* [Okuma Metni]:
• • •
Burjuva toplumunda, çağlar boyunca atıl tutulmuş, horlanmış, hakir görülmüş, aşağılanmış halkın politik karar verme süreçlerine eşit yurttaş olarak katılması için gerekli formel koşullar büyük mücadelelerin sonucunda adım adım oluşturulmuştur.
Temsili demokrasi, feodal monarşinin yadsıması olarak siyasi otoritenin meşruiyet kaynağı olarak halka dönmekle ve böylece zaten dünyevi olan siyaseti temelden dünyevileştirmekle büyük bir devrim gerçekleştirmiştir. Bu devrim, bir gereksinimler, bir dayanışma sistemi olan toplumu “burjuva toplumu” (civil society) ve bunun karşısında devleti “politik toplum” (political society) olarak kurmuştur. Bu kavramların bütünlüklü olarak birarada sunulmuş olmasını John Locke’a borçluyuz.
Burjuva toplumunda, çağlar boyunca atıl tutulmuş, horlanmış, hakir görülmüş, aşağılanmış halkın politik karar verme süreçlerine eşit yurttaş olarak katılması için gerekli formel koşullar büyük mücadelelerin sonucunda adım adım oluşturulmuştur.
Feodal toplumdan farklı olarak piyasa toplumu meta üreten bir toplumdur. Feodal toplum bir imtiyazlar toplumudur ve toplumsal hiyerarşisini toprak mülkiyetinin büyüklüğüne veya küçüklüğüne dayandırır.
Piyasa toplumu meta üreten bir toplumdur ve ürünün dağılımı ilkesel olarak piyasalar üzerinden gerçekleşir. En basit alış-veriş ilişkisi dahi yasal eşitliği şart koşar, her alış-veriş ilişkisi bir sözleşme ilişkisidir. Sözleşme ancak formel olarak eşitler ve özgürler arasında yapılabilir. Formel bakımdan bile hiyerarşik ilişkiler efendi-köle ilişkileridir. Bu nedenle modern toplum, yasalar nezdinde tüm yurttaşların formel bakımdan eşit olmak zorunda olduğu bir toplumdur.
• • •
* [Verilen Veriler]:
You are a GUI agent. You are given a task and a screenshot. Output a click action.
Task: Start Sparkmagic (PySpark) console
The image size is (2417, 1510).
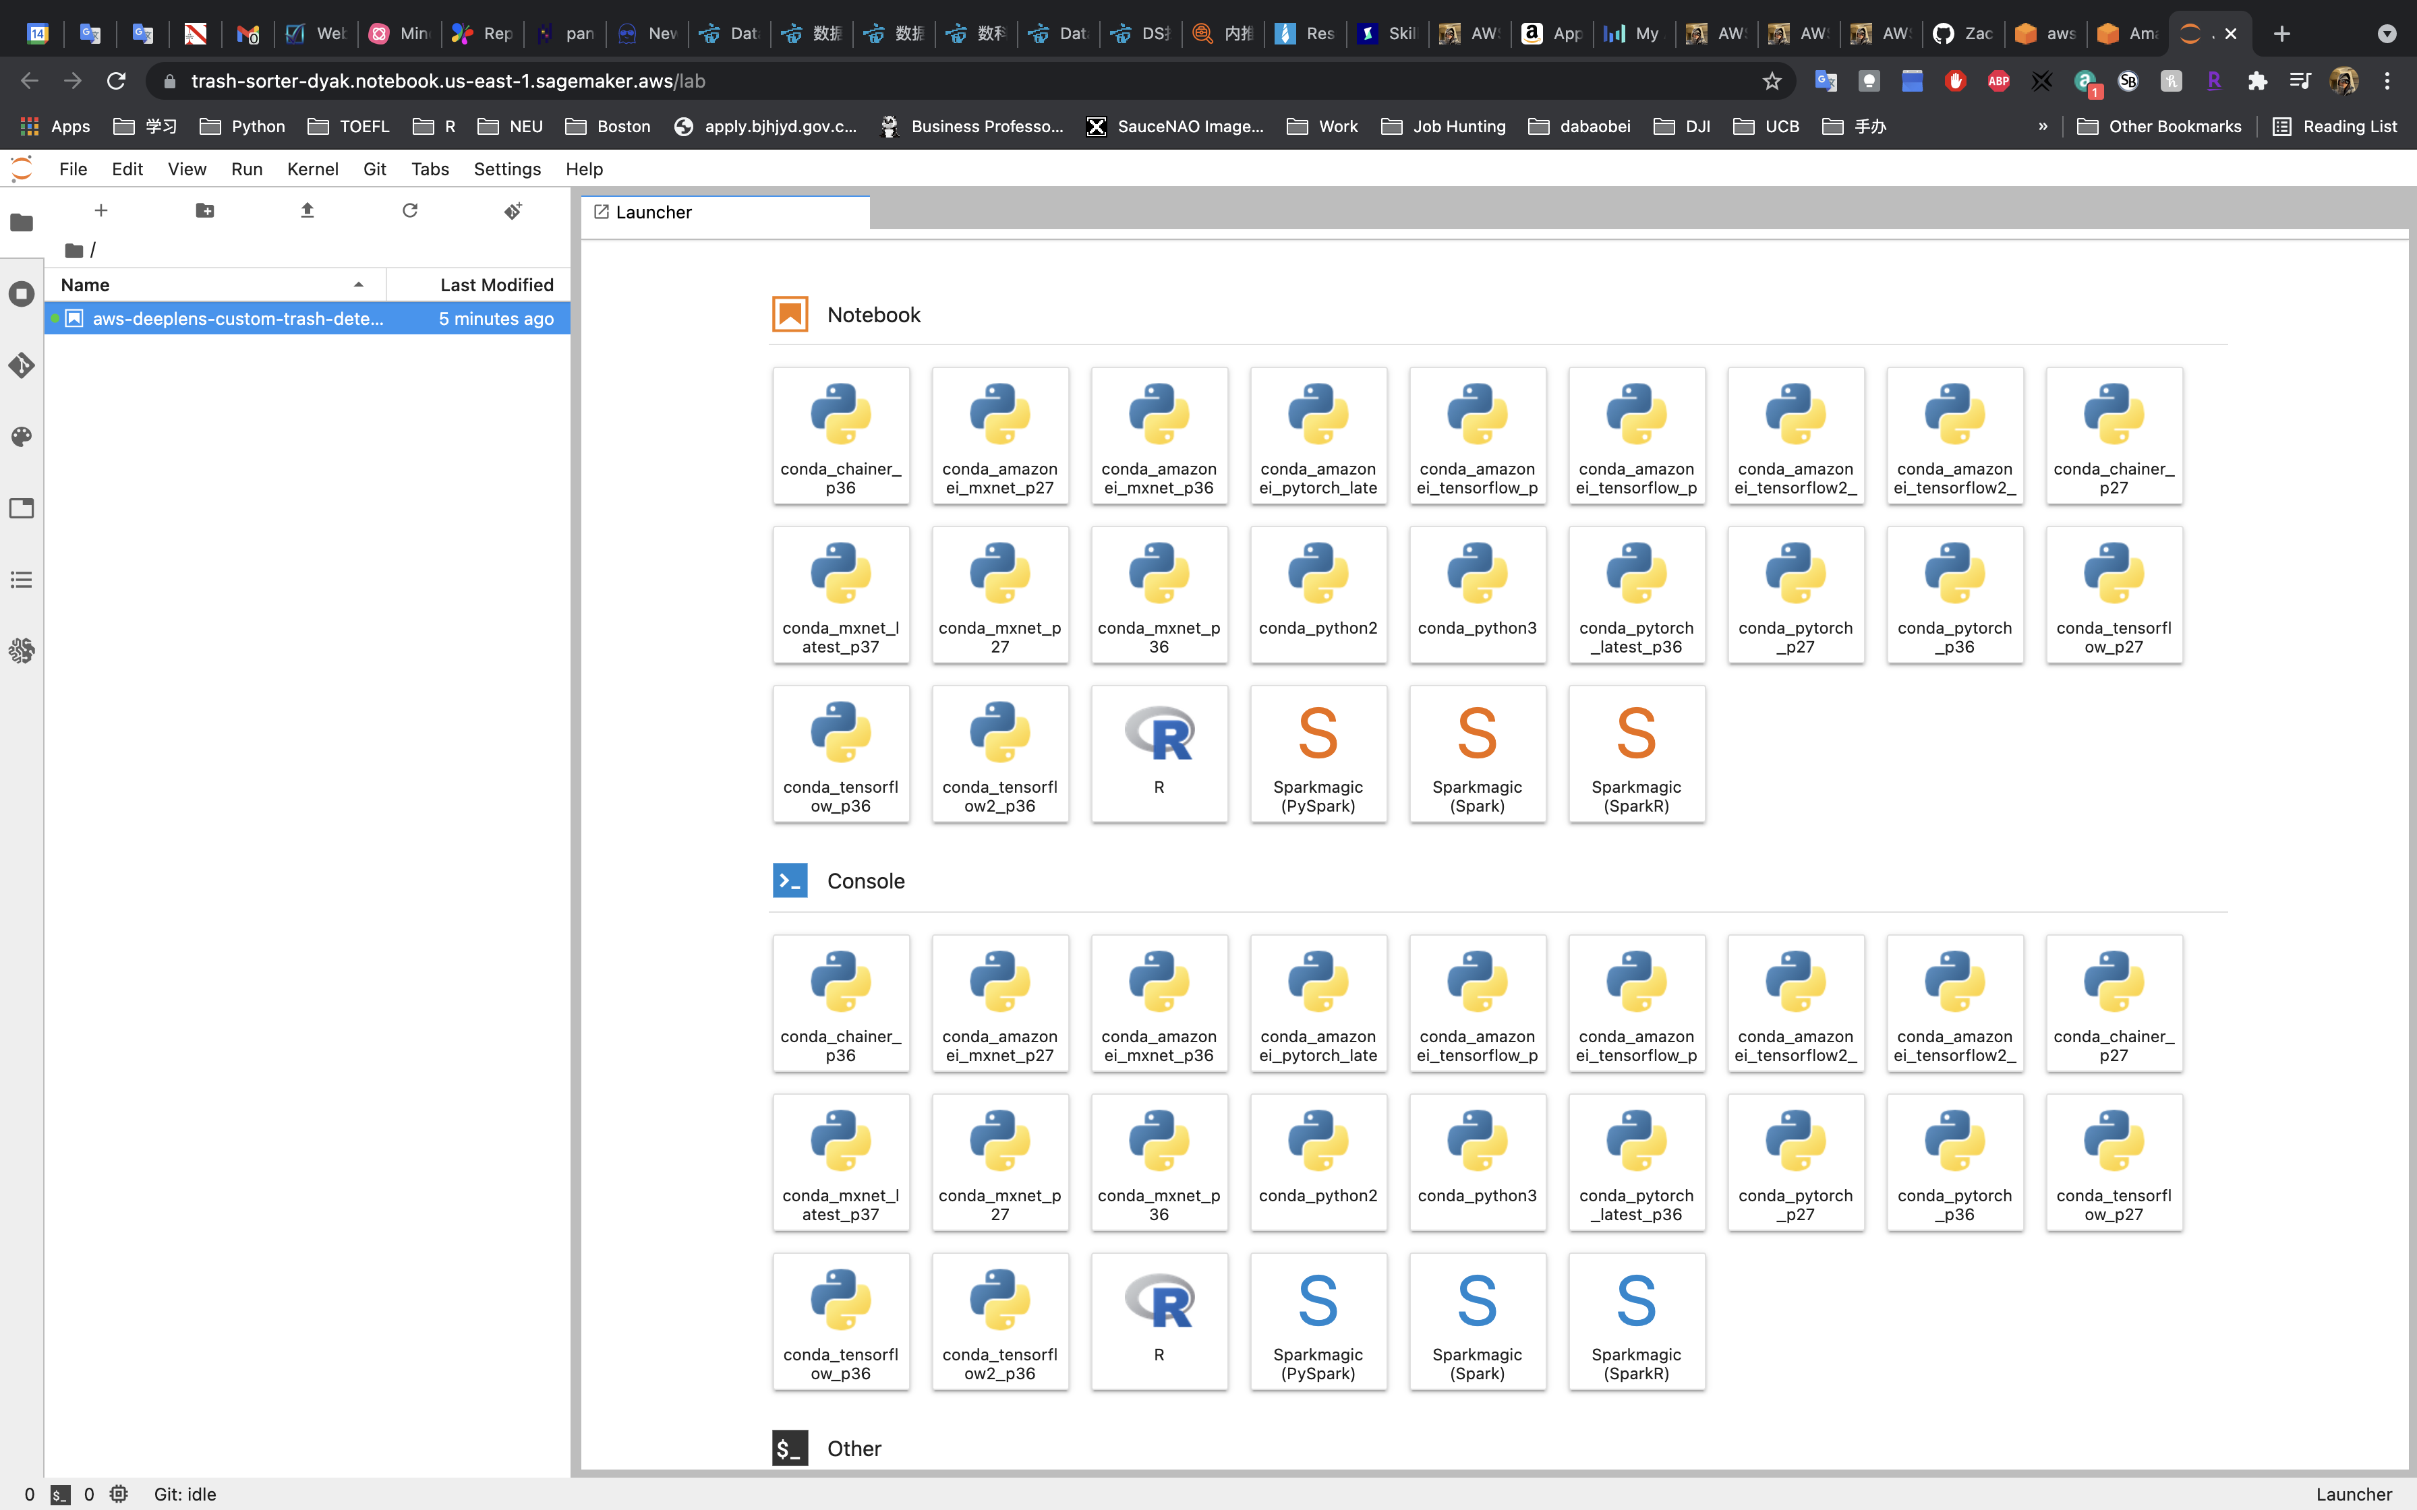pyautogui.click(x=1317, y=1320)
• • •
Okuma metninde "Temsili demokrasi, feodal" sözlerinin geçtiği yerden başlayın, "John Locke’a borçluyuz." sözlerinden sonra durun ve bu bölümü hiçbir değişiklik yapmadan yeniden yazın.

Temsili demokrasi, feodal monarşinin yadsıması olarak siyasi otoritenin meşruiyet kaynağı olarak halka dönmekle ve böylece zaten dünyevi olan siyaseti temelden dünyevileştirmekle büyük bir devrim gerçekleştirmiştir. Bu devrim, bir gereksinimler, bir dayanışma sistemi olan toplumu “burjuva toplumu” (civil society) ve bunun karşısında devleti “politik toplum” (political society) olarak kurmuştur. Bu kavramların bütünlüklü olarak birarada sunulmuş olmasını John Locke’a borçluyuz.